***** DATA TO PROCESS *****

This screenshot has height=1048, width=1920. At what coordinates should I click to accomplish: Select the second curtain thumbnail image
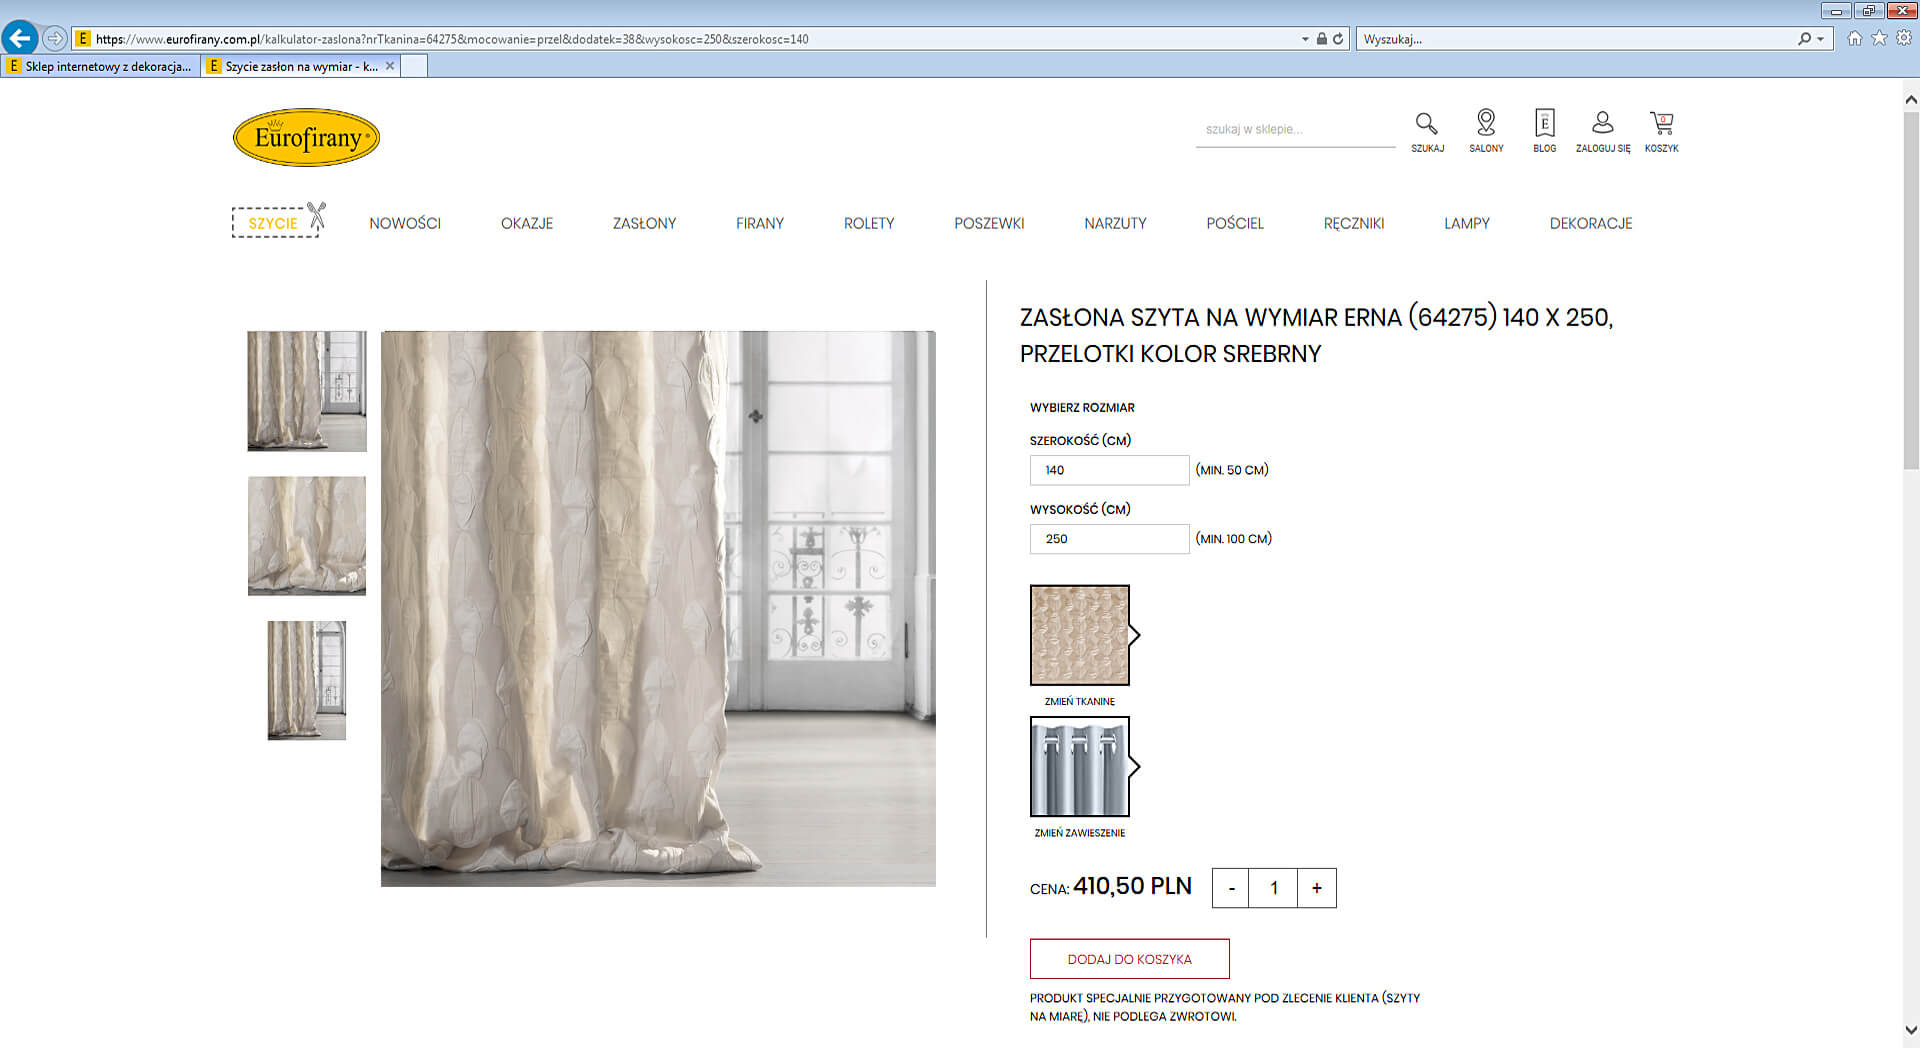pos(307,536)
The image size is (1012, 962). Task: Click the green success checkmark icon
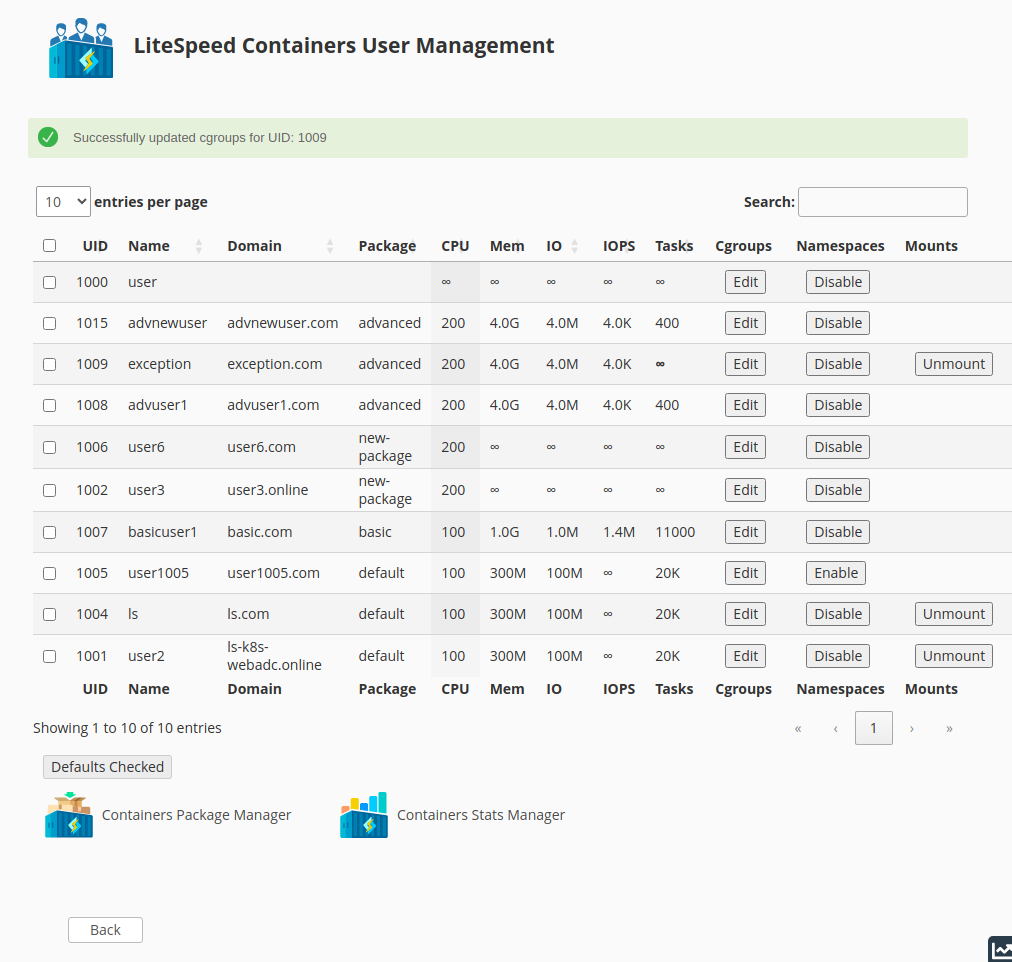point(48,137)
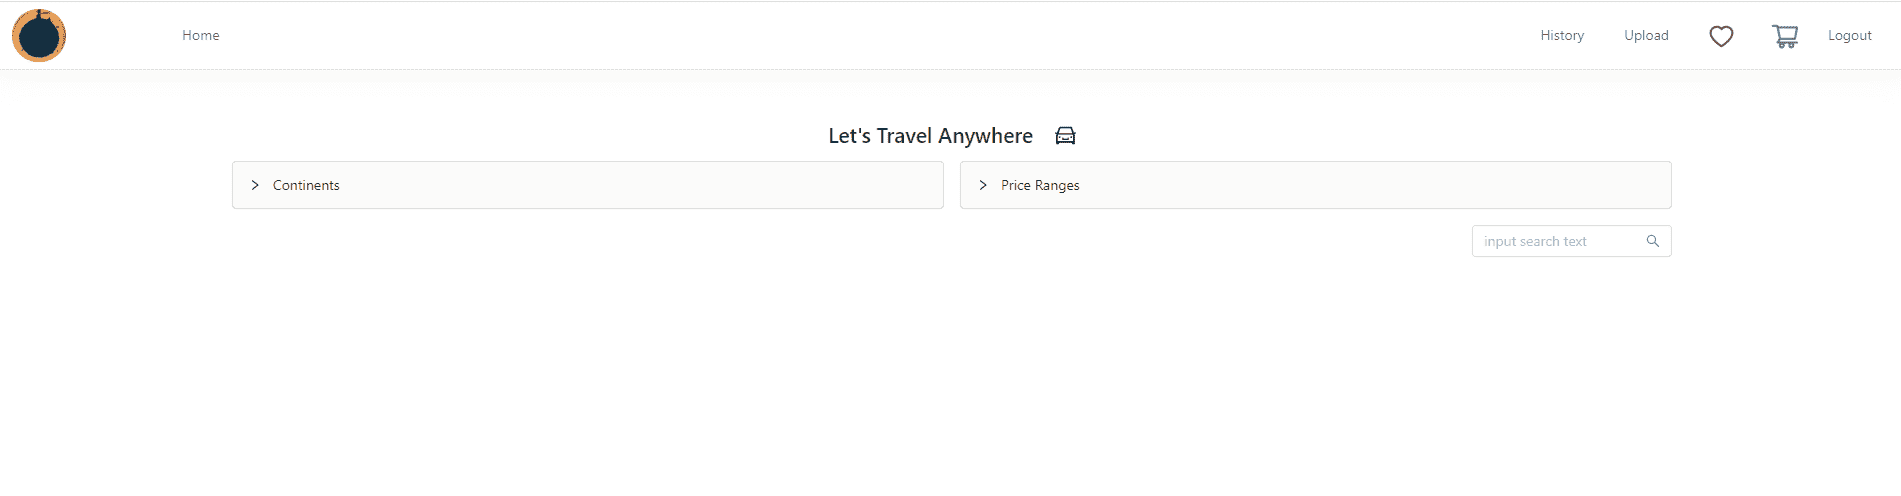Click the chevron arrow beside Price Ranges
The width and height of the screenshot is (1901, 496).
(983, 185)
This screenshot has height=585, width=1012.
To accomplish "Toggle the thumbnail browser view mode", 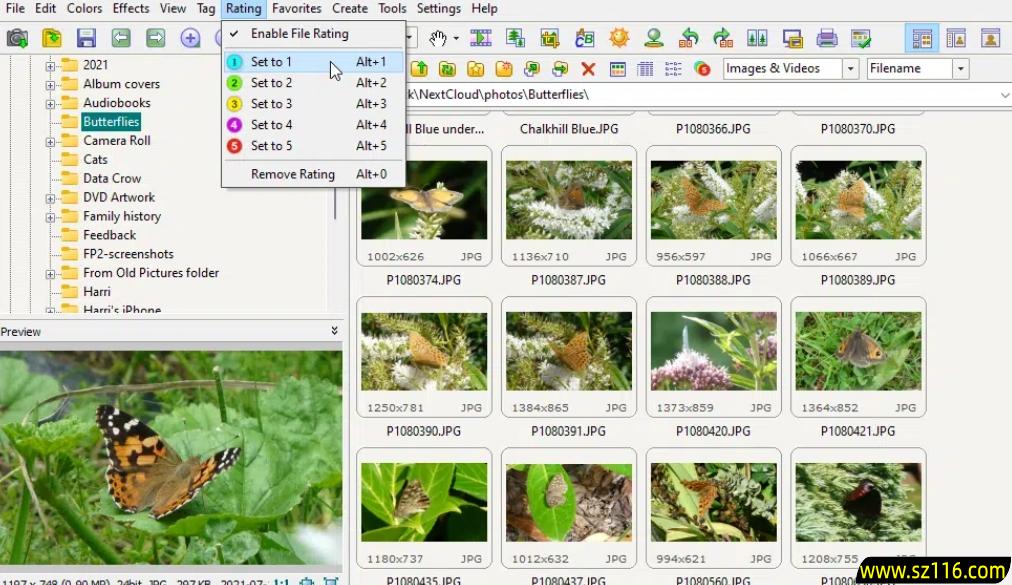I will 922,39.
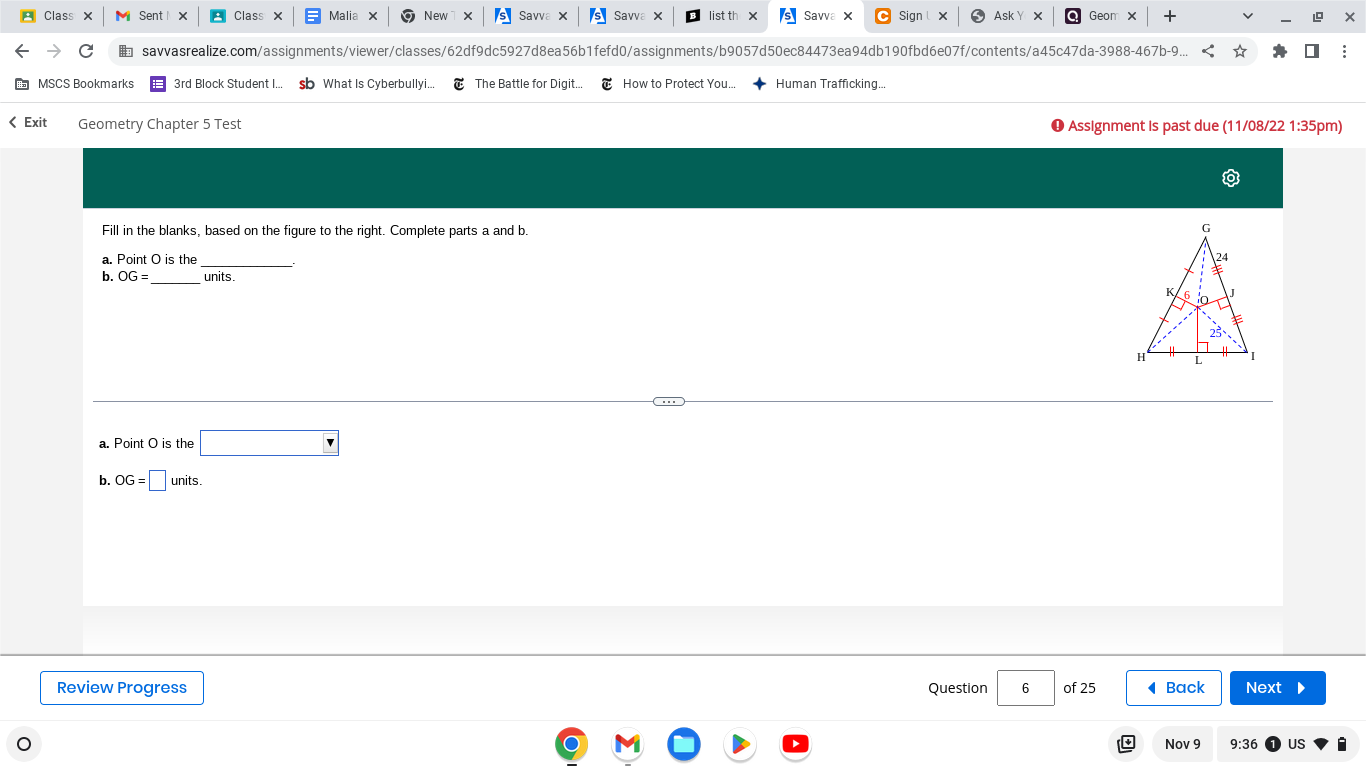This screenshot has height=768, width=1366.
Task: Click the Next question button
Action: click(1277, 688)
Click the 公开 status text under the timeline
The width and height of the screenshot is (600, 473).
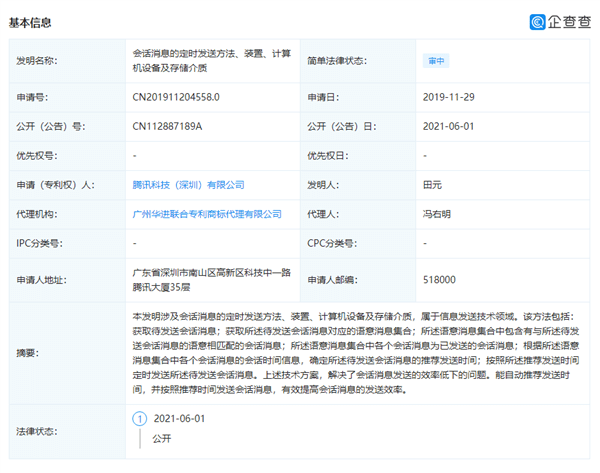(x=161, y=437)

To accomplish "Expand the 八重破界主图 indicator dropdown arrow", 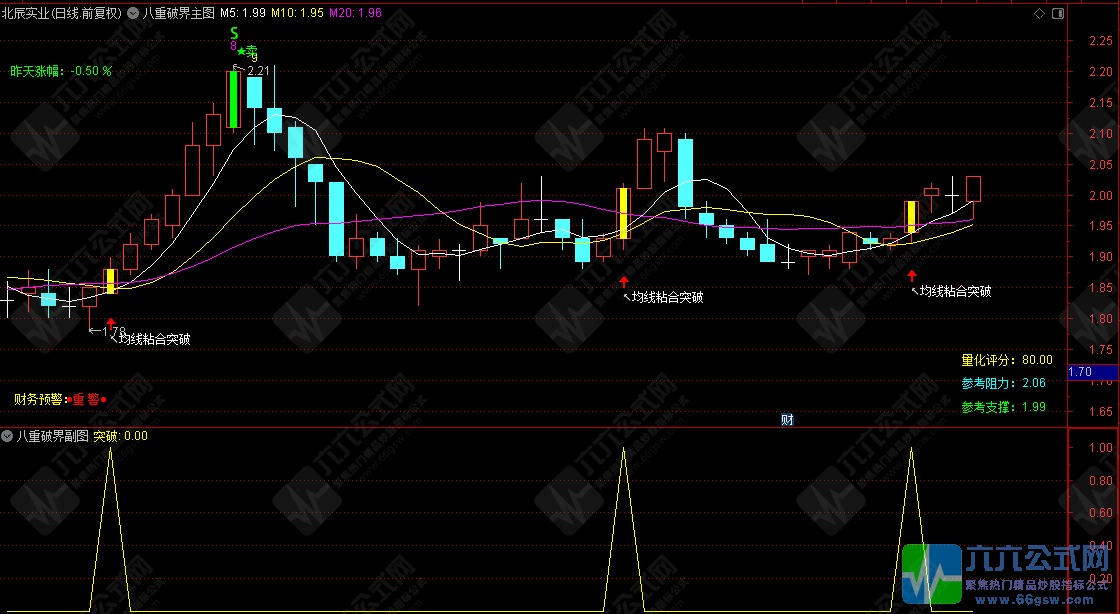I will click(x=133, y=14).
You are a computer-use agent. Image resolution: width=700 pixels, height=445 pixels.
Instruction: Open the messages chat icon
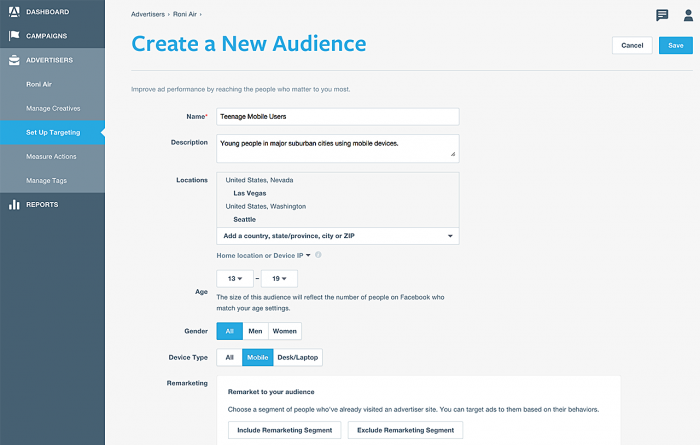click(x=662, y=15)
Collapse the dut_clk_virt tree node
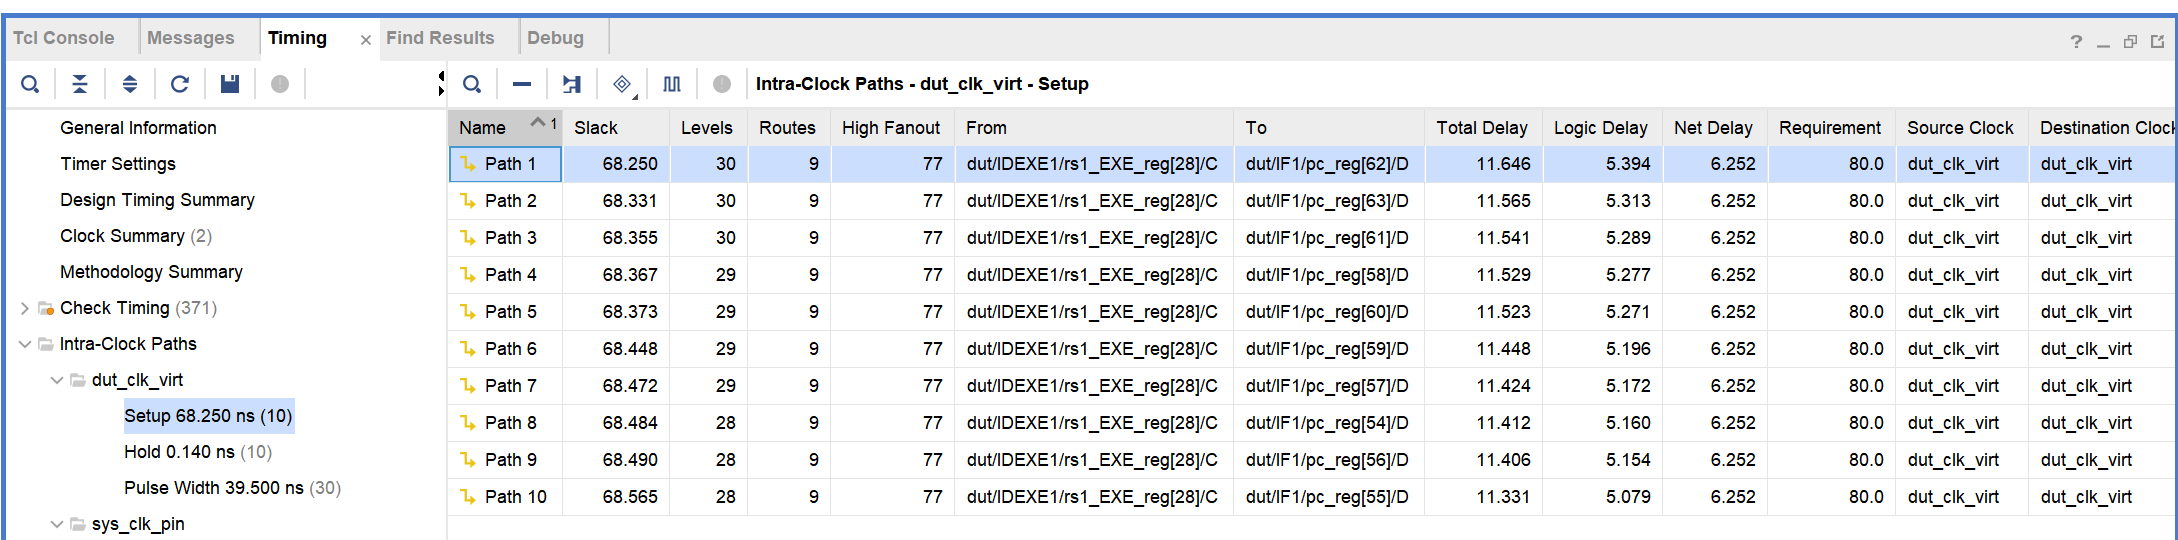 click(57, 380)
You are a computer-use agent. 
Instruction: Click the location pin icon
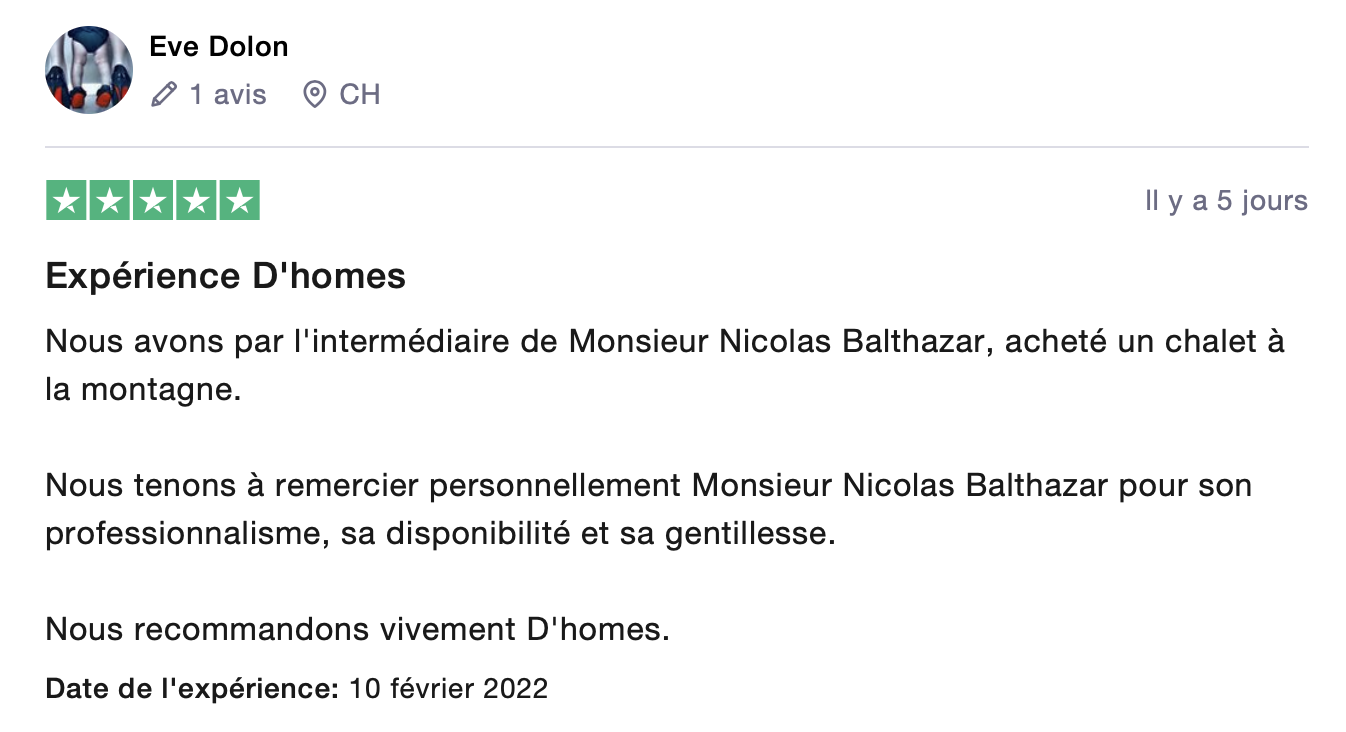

*****

AIM OF THE EXERCISE>
From the entries above, collect every line with the string "agent" in it.

RESULT>
You are a computer-use agent. Image resolution: width=700 pixels, height=445 pixels.
You are a computer-use agent. 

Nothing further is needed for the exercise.